そのまま正門に向かうロータリーへ続く道に出るとぼんやりとたたずむ整備班員達が目に入った。
「ご苦労なことだ。仕事熱心で感心するよ」
明らかにかちんときたような表情を浮かべて、かなめは勤務服のスカートのすそをそろえている。誠は愛想笑いを浮かべながら再び歩き始めたカウラについていく。

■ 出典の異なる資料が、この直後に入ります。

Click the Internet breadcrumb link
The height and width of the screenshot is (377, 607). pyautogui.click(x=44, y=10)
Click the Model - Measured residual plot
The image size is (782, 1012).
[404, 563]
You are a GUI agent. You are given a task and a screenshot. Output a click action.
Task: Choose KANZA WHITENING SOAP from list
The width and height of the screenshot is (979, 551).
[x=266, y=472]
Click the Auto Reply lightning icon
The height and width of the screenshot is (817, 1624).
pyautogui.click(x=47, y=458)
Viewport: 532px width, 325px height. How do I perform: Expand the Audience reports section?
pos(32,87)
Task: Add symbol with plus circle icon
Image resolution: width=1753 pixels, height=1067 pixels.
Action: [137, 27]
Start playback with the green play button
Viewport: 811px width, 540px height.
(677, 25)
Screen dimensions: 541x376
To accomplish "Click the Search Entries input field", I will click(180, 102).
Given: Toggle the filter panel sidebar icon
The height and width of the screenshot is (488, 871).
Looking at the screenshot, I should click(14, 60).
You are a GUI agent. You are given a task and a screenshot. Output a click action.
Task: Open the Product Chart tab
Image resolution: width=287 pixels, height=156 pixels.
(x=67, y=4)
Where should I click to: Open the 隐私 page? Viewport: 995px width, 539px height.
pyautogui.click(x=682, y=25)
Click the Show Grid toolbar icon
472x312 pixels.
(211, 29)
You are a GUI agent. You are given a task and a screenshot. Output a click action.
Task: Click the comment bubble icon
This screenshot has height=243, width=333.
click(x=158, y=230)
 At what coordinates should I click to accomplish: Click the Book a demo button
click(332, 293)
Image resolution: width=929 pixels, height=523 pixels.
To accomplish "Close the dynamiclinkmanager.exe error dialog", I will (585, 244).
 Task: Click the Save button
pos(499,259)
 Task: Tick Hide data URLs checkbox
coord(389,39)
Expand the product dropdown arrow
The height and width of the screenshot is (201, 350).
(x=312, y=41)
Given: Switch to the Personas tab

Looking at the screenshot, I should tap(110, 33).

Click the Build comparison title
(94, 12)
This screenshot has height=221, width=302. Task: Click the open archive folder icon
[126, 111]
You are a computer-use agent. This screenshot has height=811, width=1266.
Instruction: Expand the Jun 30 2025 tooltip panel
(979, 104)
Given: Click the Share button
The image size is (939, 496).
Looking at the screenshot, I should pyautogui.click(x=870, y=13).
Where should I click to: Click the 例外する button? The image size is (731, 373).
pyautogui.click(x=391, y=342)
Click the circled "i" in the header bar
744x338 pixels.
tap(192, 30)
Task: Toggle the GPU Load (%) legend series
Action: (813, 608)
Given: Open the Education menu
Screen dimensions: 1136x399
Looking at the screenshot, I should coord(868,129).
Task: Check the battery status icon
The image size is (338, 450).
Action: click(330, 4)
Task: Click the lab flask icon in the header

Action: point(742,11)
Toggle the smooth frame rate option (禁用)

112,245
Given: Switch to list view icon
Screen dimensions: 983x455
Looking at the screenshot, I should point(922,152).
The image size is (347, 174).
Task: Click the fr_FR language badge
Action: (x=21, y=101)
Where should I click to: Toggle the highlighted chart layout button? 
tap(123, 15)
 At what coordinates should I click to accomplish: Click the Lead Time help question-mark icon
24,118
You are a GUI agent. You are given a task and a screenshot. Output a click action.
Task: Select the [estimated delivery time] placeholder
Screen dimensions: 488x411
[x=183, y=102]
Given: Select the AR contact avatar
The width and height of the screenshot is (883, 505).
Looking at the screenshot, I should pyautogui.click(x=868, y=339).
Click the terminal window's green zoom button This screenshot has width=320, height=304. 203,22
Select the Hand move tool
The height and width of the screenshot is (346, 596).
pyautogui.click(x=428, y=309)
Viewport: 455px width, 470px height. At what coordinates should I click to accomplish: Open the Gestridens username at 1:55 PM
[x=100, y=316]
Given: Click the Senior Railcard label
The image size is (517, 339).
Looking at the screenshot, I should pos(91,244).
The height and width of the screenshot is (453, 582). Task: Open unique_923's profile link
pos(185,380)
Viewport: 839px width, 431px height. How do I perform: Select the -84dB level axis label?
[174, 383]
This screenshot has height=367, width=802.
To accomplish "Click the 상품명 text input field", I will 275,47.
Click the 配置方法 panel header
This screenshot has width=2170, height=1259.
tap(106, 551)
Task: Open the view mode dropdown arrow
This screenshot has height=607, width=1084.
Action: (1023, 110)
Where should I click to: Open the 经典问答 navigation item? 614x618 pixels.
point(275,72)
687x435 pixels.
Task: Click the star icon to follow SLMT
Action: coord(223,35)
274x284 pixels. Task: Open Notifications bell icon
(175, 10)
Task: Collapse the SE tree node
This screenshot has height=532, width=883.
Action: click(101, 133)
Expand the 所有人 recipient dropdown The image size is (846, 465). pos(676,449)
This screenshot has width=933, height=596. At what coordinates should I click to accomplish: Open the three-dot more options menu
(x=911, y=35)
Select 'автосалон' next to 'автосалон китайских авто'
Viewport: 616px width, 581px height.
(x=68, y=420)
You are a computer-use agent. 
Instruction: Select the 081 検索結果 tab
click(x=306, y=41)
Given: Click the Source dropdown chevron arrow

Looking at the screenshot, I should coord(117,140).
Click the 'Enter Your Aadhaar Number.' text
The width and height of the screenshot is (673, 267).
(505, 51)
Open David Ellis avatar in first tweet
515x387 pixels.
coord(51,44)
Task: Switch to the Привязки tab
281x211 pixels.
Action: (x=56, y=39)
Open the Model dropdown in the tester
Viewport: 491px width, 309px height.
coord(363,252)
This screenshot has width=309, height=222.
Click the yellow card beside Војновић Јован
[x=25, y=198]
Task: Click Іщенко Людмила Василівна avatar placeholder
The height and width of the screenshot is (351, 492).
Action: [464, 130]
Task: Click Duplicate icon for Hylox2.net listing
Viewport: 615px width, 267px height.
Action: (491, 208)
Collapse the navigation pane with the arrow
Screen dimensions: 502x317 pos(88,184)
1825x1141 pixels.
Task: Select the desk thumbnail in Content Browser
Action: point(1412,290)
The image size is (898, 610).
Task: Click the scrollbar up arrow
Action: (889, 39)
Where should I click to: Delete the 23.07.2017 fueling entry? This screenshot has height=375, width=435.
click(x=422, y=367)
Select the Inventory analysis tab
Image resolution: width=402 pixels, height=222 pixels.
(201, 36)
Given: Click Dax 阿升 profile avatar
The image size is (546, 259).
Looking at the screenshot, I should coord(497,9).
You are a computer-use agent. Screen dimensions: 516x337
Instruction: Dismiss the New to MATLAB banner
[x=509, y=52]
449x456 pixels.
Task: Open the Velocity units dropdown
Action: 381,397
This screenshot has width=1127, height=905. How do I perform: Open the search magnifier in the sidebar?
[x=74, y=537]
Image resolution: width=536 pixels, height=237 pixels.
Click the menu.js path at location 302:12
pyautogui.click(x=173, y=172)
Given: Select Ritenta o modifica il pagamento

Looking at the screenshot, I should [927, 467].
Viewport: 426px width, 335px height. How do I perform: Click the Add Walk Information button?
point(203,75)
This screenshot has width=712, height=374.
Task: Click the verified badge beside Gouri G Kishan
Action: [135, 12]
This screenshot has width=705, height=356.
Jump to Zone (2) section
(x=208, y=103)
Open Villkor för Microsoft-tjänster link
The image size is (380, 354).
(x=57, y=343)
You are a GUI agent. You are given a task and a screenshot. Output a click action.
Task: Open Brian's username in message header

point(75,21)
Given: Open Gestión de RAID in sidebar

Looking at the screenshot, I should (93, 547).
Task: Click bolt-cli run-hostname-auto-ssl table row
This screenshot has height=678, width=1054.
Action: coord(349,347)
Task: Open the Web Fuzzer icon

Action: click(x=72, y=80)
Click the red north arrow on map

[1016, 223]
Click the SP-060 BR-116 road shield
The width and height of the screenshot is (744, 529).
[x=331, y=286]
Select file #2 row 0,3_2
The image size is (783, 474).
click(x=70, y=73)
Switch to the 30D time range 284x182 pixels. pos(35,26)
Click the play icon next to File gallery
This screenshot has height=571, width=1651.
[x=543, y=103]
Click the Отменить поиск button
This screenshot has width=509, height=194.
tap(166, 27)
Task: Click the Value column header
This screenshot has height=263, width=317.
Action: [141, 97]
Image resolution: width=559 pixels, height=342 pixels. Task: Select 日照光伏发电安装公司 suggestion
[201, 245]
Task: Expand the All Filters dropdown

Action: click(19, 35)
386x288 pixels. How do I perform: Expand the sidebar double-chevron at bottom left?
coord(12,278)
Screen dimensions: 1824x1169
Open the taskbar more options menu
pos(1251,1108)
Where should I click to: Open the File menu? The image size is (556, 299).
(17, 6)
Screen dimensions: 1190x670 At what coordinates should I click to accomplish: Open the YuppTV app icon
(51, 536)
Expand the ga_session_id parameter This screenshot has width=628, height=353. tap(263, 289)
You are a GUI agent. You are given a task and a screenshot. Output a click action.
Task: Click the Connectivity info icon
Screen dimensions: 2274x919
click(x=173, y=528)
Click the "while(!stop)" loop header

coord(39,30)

「あ!西園寺大尉とカウラさん……いやベルガー大尉ですか?」
通用門の隣の警備室からスキンヘッドの曹長が顔を出していた。彼は手に銃を手にして腹にはタクティカルベストに予備の弾倉をぱんぱんに入れた臨戦装備で待ち構えていた。
「これおいしいわよ!」
その後ろではうれしそうにコタツでみかんを食べているアメリアの姿がある。
「引継ぎの連絡はクラウゼ少佐にしましたから。俺達はこれで」
そう言うとスキンヘッドの曹長と中から出てきた角刈りの兵長は敬礼をしてそのまま去っていく。
「遅いじゃないの!」
そう言うとアメリアはコタツの中央に置かれたみかんの山から誠、かなめ、カウラの分を取り分けて笑顔で三人を迎え入れた。
「これはランちゃんお勧めのみかんよ。甘くってもう……後を引いて後を引いて」
その言葉通りアメリアの前にはすでに二つのみかんの皮が置かれていた。それを見たかなめもぶっきらぼうな顔をして靴を脱ぎ捨てるとすぐにコタツに足を入れてアメリアが取り分けたみかんを手にすると無言でむき始めた。
「まあ自由にやって頂戴よ、カウラちゃんと誠ちゃんも」
「なんだよ、主気取りか?」
アメリアとかなめ。二人してみかんを剥くのに夢中になっている。顔を見合わせて冷めた笑いを浮かべると誠とカウラも靴を脱いで上がりこんだ。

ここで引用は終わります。